REQUIREMENT. A partial copy is required: transcribe exactly the lines from the one containing "Hyväksy kaikki (526, 2542)" through the last line below, without any pictures.

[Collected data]

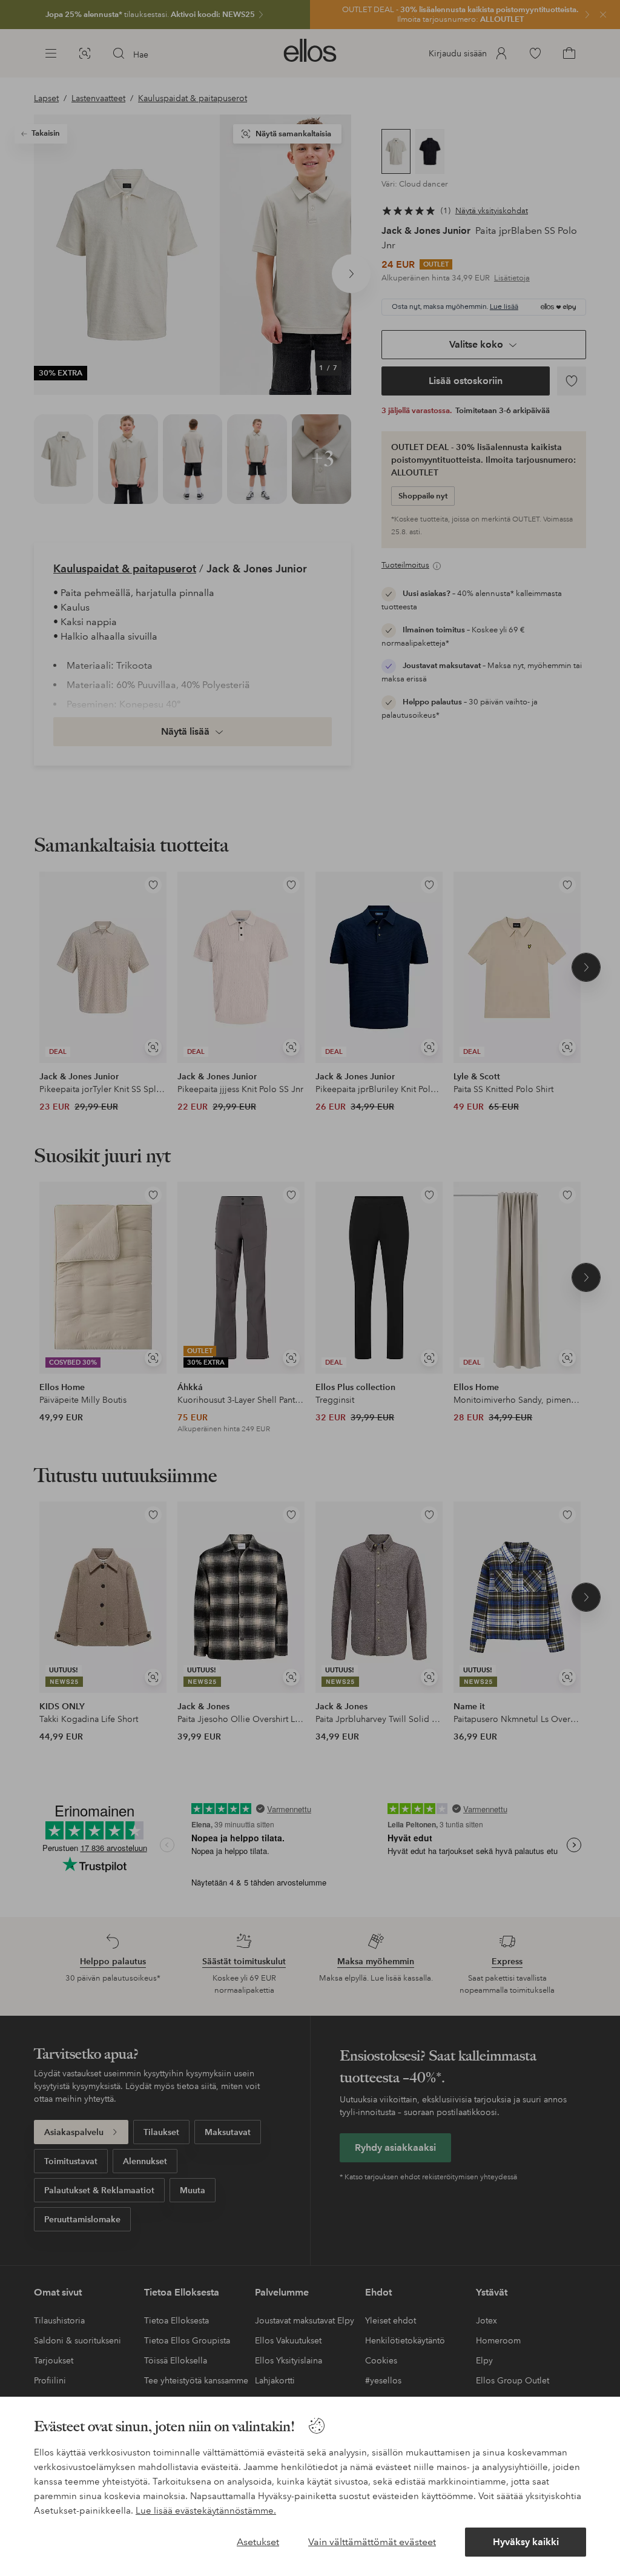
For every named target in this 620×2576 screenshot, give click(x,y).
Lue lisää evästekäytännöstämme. (206, 2510)
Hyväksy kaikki (526, 2542)
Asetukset (258, 2542)
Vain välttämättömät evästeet (372, 2542)
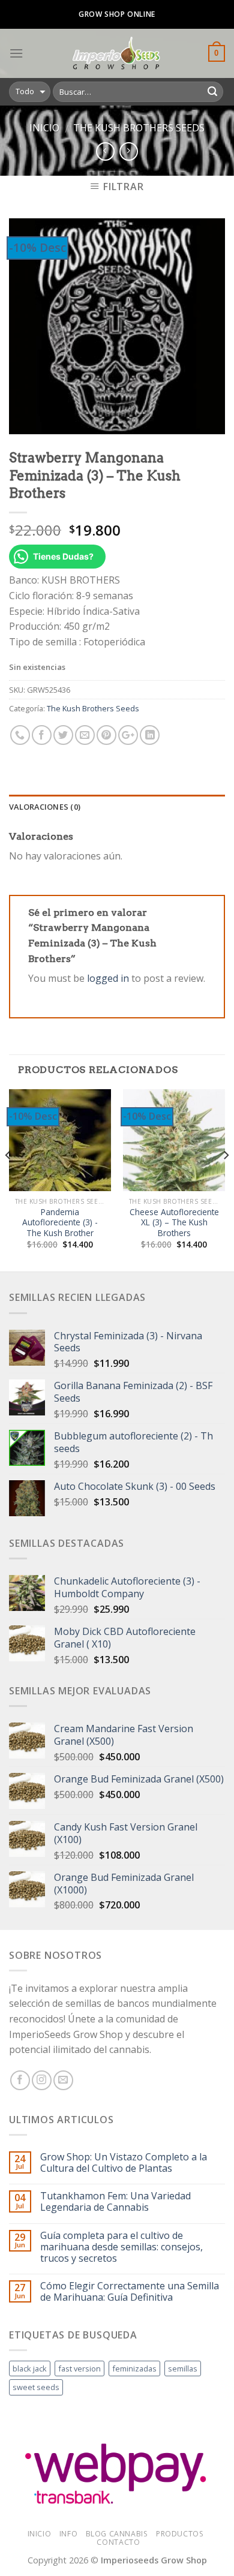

RESPONSE.
Hyväksy kaikki (526, 2542)
Asetukset (258, 2542)
Vain välttämättömät evästeet (372, 2542)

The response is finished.